Do you remember the passing of the SECURE Act and subsequently, SECURE 2.0 Act (the Acts)? People were up in arms over the loss of the ability to stretch IRAs for beneficiaries over many years, if not decades, to take advantage of tax-deferred growth and build wealth. As a result of the Acts, we got eligible and ineligible beneficiaries, and a new 10-year rule to empty the inherited IRA. That 10-year rule destroyed the stretch IRA technique.
That latter part, the 10-year rule requiring ineligible beneficiaries (basically, anyone who is not a spouse, disabled, or less than 10 years younger than the participant, eligible beneficiary) to empty the IRA, lead to some confusion around required minimum distributions (RMD) for ineligible beneficiaries. These latest, updated final regulations from the IRS on July 18, 2024 clarify the RMD issue. Previously, many ineligible beneficiaries assumed they could wait until year 10 and take a single, lump sum distribution and satisfy the new regulations under the Acts. That has been clarified.

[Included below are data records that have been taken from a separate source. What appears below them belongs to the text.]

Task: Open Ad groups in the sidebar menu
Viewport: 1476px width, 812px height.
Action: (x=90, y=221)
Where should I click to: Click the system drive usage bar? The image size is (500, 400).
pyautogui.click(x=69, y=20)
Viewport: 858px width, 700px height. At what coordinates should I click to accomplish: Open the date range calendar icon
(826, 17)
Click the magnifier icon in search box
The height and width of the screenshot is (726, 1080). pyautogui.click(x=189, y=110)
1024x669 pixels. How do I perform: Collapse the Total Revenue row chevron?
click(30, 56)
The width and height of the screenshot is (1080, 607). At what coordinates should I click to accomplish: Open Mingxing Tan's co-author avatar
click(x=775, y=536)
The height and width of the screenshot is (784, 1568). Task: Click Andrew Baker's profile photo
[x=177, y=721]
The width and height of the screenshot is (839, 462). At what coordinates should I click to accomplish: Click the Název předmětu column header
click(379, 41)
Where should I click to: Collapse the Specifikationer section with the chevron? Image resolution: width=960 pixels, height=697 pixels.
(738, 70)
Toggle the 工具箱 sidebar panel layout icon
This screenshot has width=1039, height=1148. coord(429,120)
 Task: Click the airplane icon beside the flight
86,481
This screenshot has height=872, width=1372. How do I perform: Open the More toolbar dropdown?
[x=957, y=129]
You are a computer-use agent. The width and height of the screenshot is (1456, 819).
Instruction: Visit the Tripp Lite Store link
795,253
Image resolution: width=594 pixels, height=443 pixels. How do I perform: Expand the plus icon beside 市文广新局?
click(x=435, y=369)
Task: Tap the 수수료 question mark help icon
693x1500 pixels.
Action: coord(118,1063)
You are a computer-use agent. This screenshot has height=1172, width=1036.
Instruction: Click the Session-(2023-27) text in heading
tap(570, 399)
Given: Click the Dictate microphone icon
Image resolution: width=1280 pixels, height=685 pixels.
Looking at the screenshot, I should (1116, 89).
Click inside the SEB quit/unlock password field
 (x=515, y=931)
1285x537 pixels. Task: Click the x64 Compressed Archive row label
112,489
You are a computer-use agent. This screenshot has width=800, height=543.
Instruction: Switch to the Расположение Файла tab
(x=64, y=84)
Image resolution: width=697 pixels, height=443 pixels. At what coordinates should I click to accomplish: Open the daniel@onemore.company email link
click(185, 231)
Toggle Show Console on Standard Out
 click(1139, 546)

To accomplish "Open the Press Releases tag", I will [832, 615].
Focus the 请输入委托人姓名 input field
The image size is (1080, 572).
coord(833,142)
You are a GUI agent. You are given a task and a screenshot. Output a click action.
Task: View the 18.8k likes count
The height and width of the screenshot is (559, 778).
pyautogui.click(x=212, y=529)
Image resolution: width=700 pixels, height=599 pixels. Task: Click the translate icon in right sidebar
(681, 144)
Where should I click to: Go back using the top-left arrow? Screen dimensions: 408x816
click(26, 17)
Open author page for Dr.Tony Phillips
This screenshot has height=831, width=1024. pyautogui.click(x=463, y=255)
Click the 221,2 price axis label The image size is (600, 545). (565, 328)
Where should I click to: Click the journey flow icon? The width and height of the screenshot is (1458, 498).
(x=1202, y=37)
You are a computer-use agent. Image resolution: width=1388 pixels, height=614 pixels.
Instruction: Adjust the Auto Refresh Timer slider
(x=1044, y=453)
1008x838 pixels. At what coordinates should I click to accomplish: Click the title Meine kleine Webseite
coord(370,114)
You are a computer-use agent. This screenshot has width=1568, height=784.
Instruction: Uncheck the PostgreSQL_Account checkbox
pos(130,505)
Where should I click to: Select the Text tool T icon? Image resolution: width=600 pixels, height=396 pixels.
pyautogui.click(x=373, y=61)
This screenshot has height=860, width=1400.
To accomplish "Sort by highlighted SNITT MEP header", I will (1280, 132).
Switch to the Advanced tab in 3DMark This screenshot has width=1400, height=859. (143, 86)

If the deceased participant was taking RMDs, the ineligible beneficiary must continue taking RMDs to empty the account at least as rapidly as the original participant. Any remainder balance in the account must be distributed by the end of the tenth year. This means an ineligible heir may face depleting a large, inherited balance over ten years and potentially spiking their own income into a higher tax bracket! Planning is needed.
As always, the inherited IRA can be a thorny issue depending on your personal situation. For each case, the IRA participant’s age and whether they have started RMDs must be considered by the heir. Also, if you are an eligible beneficiary (spouse, disabled, less than 10 years younger), you have greater flexibility and the ability to consider other planning options. For example, a spouse could use the life expectancy rule.
The IRA inheritance and distribution rules were always complex. The Acts added even more complexity to the mix. If you have inherited an IRA (or, another type of plan), it would be good for you to reach out immediately to your financial planner and analyze your options and get a handle on the current regulations. As with everything IRS, this too could change. Stay tuned.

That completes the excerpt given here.